Se detuvo para observar aquellas construcciones medio derruidas, a menudo ocupadas por bandidos y alimañas, y rogó que en aquel momento se encontraran abandonadas. La lluvia arreciaba, así que entró en el único barracón que conservaba parte de la techumbre y buscó refugio entre las poleas, ánforas de cáustico, aparejos y tornos desmantelados. Al final encontró un hueco junto a unos toneles repletos de agua estancada. Se dejó caer contra ellos apoyándose en su espalda, y cerró los ojos para sobreponerse al dolor que le acuchillaba. Por un instante deseó desprenderse del vendaje que le oprimía el muñón, pero comprendió que resultaría una locura.

Pensó en su esposa Rutgarda.

Necesitaba comprobar que nada malo le hubiera sucedido, así que decidió visitarla aquella noche. Esperaría a que el sol se ocultase y accedería a Würzburg por el reguero de los desagües, una entrada que solía utilizarse para franquear las murallas cuando se encontraban cerradas.

Intentó conciliar el sueño, pero no lo consiguió. Recordó entonces a su hija Theresa. ¡Cuánto, cuánto la añoraba!

Comió un poco del pan que había cogido de la cripta.

Mató el tiempo imaginando qué le habría sucedido a Genserico.
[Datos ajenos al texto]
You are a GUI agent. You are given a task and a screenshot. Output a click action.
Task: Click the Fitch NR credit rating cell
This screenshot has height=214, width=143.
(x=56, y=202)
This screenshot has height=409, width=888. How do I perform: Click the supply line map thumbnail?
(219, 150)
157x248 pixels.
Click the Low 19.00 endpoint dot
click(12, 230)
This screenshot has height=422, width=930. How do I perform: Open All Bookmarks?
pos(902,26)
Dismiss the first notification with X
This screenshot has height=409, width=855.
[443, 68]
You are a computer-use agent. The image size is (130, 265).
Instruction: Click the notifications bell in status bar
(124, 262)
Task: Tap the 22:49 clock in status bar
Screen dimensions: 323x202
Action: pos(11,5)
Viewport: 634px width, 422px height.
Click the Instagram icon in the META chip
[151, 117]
A lo largo de su existencia había presenciado numerosos fallecimientos, pero nunca antes había contemplado un rostro tan desencajado como el del coadjutor, ahogado en su propio vómito. Se dijo que tal vez lo hubieran envenenado. Quizás el hombre de la serpiente tatuada.
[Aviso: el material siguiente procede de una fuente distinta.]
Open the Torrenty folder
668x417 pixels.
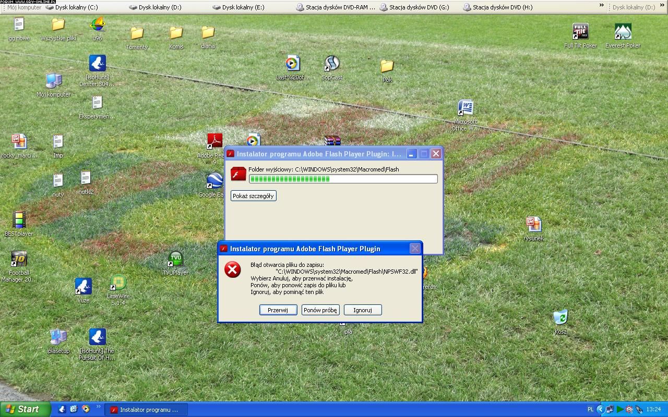(137, 34)
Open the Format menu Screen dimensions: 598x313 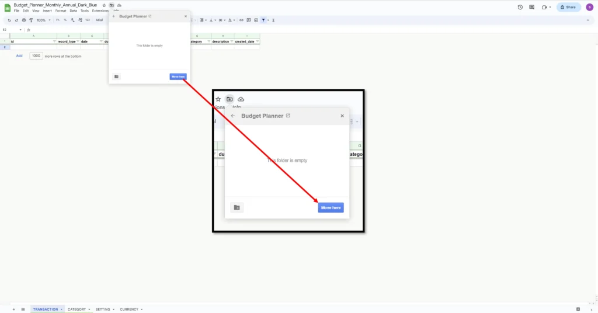[x=60, y=11]
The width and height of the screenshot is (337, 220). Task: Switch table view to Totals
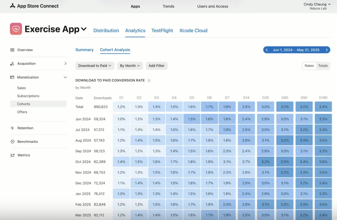click(x=323, y=66)

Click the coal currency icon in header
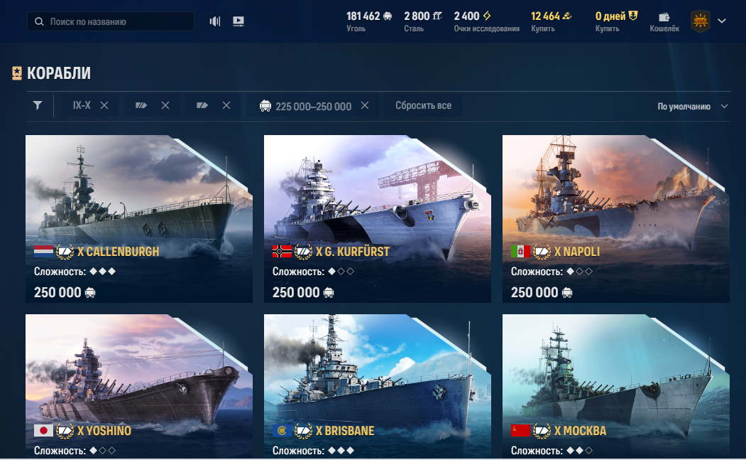[388, 16]
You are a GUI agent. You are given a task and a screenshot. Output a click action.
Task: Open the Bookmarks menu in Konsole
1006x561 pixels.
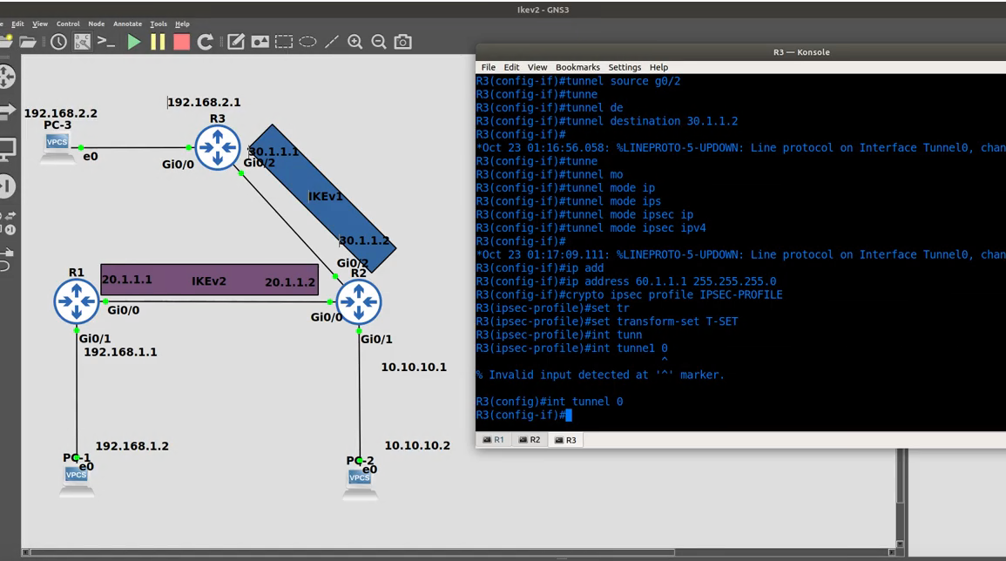pyautogui.click(x=577, y=67)
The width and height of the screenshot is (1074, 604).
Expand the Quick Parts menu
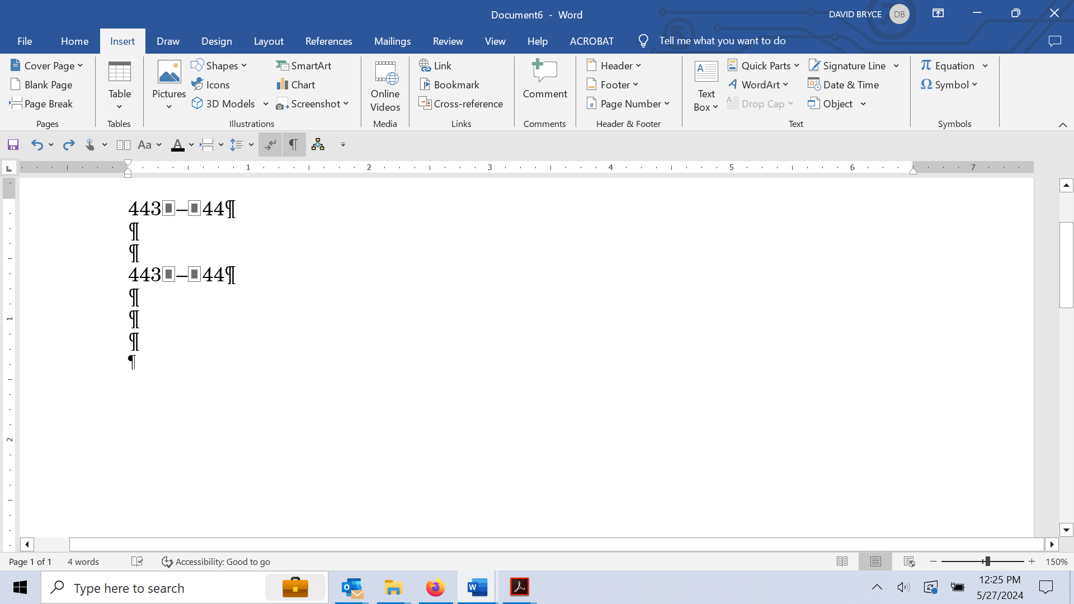pyautogui.click(x=764, y=65)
De repente lo vio como en una aparición: la noche en que fue asaltado; aquellos ojos claros; un brazo apuñalándole y él intentando sujetarle. En su mente se iluminó el dibujo de aquella serpiente empuñando la daga que le hería. Sí, no le cabía duda. El hombre que le había atacado era el mismo que una vez discutió con Genserico en la cripta. Era el hombre de la serpiente tatuada.

A la caída de la noche emprendió el regreso a Würzburg, adonde llegó protegido por la penumbra. Encontró su casa vacía, e imaginó que Rutgarda seguiría compartiendo techo con su hermana, así que decidió acercarse hasta el domicilio de sus cuñados, situado en la ladera de una colina. Ya en los aledaños, escuchó a su mujer tarareando la cancioncilla que a menudo entonaba. Por un momento el dolor del hombro desapareció. Se disponía a entrar cuando advirtió la presencia de unos hombres apostados tras una esquina.